### Given data ###

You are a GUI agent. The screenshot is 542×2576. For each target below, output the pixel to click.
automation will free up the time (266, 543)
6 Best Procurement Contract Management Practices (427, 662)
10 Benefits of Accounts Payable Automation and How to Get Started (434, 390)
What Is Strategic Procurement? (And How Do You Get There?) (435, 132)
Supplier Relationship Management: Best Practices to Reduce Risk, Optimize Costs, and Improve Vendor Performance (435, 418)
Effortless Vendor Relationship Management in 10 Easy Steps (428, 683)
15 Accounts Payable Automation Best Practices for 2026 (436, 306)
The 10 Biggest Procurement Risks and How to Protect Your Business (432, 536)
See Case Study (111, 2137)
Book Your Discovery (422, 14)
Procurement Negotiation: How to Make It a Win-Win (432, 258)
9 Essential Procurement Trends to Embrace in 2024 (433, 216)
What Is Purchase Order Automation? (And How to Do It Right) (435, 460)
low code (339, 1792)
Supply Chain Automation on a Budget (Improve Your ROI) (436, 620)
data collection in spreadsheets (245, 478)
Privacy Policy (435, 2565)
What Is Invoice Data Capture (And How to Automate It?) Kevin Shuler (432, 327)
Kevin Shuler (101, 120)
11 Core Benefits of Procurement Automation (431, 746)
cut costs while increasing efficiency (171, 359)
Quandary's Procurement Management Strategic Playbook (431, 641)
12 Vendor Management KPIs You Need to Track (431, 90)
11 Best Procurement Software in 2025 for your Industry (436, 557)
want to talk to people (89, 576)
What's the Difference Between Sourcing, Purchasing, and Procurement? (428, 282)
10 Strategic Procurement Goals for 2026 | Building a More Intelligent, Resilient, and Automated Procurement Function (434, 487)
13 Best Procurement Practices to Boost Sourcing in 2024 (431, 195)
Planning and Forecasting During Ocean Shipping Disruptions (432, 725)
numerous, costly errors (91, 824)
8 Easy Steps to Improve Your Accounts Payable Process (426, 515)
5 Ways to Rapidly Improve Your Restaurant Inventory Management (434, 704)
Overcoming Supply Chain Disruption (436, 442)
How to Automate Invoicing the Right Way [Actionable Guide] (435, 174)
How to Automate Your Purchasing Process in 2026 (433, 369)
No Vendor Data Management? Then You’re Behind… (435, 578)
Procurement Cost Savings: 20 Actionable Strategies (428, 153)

###

Here the job is to set down exactly the lines of the material above that fall between the one with "10 Benefits of" and the one with "15 Accounts Payable", inclusive, and nothing beyond them.

10 Benefits of Accounts Payable Automation and How to Get Started (434, 390)
What Is Strategic Procurement? (And How Do You Get There?) (435, 132)
Supplier Relationship Management: Best Practices to Reduce Risk, Optimize Costs, and Improve Vendor Performance (435, 418)
Effortless Vendor Relationship Management in 10 Easy Steps (428, 683)
15 Accounts Payable Automation Best Practices for 2026 (436, 306)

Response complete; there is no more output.